Örneğin ihaleye fesat karıştırma gibi bir soruşturma ve kovuşturman çerçevesinde burada İçişleri Bakanı yetkili oluyor. Tüm bunların tamamın kamu hakkını korumak için verilmiş yetkidir. ikinci olarak eğer bir teröre karışma durumu varsa mahkeme soruşturmayı açtığı andan itibaren Bakanlık, kayyum atama yetkisine sahiptir.”

Terörle mücadele
Terörle mücadele konusuna değinen Bakan Soylu, “Terörle mücadele etmeliyim. Şu anda Mardin’e 3 milyon turist geldi, Oteller yapılıyor, Hakkari’den Tıp fakültelerini kazanan öğrencilerimiz var. Terörle mücadele böyle bir şeydir.

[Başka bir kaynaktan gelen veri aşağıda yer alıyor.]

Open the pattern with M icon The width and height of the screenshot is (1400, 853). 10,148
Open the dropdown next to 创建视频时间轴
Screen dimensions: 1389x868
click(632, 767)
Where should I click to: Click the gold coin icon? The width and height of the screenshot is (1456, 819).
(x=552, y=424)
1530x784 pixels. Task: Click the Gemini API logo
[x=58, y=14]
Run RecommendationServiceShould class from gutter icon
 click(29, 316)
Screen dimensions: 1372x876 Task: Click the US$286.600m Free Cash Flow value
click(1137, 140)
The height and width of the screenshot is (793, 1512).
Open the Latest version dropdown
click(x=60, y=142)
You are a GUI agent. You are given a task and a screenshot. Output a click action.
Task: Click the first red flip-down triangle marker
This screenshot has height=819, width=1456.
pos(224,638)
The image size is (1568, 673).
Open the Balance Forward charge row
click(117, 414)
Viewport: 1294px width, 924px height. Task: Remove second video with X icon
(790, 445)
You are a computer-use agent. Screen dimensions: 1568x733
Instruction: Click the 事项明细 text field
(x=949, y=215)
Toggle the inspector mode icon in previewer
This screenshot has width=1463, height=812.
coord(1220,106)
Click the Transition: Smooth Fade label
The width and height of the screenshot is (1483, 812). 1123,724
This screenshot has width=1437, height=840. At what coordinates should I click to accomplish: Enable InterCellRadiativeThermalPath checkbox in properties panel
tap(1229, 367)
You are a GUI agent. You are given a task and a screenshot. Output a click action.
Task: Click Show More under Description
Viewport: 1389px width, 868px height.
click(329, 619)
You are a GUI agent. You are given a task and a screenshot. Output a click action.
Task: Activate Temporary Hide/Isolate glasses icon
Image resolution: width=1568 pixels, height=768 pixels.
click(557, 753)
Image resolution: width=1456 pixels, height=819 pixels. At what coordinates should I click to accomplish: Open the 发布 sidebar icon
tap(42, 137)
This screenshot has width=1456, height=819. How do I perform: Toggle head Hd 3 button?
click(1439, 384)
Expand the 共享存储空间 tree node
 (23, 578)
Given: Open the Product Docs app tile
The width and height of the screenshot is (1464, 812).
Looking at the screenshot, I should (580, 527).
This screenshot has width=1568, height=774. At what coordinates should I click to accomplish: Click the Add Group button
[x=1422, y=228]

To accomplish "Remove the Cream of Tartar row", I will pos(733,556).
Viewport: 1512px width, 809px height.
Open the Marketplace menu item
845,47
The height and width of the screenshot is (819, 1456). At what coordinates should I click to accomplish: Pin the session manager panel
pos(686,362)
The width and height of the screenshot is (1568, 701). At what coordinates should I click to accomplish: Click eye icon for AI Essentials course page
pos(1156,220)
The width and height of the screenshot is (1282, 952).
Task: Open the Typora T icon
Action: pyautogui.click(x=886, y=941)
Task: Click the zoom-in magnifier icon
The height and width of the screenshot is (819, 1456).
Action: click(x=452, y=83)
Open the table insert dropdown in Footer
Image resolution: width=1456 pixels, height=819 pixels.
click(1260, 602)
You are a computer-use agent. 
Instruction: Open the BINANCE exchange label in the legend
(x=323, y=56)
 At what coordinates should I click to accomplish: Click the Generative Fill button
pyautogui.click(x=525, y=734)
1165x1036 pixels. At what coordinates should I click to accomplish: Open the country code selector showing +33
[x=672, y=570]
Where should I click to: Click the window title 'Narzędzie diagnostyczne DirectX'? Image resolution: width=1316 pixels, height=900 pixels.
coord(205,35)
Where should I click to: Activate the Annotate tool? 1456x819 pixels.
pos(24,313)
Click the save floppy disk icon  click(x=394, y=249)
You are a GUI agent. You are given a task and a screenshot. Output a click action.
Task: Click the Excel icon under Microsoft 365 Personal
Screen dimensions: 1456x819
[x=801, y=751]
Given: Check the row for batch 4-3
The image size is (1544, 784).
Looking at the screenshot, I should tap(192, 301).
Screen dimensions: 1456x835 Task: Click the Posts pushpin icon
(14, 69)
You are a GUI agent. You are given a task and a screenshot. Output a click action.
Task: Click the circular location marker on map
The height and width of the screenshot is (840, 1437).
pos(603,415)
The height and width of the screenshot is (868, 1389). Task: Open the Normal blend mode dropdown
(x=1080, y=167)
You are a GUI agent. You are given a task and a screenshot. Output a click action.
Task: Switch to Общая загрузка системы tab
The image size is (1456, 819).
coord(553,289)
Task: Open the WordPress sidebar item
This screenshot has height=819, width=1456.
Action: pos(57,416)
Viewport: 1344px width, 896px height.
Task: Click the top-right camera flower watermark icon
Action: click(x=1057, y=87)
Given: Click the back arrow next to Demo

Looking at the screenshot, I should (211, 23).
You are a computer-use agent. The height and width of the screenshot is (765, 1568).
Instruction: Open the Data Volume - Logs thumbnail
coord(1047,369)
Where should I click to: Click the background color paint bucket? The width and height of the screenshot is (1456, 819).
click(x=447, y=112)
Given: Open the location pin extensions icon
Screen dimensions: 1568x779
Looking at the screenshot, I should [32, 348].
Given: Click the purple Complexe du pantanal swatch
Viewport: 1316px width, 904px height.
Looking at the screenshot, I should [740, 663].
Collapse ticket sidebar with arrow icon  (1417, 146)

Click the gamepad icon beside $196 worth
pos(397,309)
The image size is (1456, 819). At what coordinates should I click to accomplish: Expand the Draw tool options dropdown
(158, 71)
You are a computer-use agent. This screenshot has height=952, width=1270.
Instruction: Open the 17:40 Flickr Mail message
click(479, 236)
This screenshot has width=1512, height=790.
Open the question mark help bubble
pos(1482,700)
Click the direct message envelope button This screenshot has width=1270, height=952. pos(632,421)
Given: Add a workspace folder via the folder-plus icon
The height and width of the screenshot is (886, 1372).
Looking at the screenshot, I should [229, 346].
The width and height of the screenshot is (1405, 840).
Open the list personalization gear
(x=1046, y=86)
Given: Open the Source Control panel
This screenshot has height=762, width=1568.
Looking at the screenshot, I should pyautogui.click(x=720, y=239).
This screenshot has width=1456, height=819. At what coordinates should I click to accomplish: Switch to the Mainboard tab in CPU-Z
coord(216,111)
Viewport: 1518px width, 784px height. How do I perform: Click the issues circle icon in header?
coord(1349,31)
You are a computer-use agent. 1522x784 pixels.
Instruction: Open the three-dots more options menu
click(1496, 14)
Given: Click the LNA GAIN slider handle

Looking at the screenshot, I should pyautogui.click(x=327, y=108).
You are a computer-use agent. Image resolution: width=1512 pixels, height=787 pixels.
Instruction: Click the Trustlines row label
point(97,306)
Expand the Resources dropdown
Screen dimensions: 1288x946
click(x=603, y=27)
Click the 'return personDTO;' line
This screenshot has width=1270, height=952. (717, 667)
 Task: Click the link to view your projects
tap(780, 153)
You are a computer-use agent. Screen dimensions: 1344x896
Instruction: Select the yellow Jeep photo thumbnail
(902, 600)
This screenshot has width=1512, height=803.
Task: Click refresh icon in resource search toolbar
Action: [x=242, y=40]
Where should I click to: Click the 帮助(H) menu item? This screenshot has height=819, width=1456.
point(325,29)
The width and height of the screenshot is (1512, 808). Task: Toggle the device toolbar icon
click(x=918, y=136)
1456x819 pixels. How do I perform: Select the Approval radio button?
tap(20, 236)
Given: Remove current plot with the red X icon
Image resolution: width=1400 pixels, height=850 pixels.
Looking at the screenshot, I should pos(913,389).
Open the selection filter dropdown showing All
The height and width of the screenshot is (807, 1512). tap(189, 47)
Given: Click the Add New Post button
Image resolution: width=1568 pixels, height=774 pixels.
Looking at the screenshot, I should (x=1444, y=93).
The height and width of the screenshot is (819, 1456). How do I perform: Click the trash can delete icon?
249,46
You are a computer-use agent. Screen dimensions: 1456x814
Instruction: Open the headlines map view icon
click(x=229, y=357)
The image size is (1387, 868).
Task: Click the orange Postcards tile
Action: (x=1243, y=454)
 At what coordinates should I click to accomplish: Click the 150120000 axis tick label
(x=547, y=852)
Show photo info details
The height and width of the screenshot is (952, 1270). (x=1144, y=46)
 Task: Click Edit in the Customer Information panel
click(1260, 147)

Burada bir üst bölgesi yapacağız dediğimiz anda herkesin kafası karıncalanıyordu. Artık böyle bir şey yok. Terörü kaynağında yok edeceksiniz sözü Sayın Recep Tayyip Erdoğan’ın sözü, biz bunu yapıyoruz. Bir mücadele yapılıyor ve bunu tüm kurumlar olarak uyumlu olarak yapıyoruz.” dedi.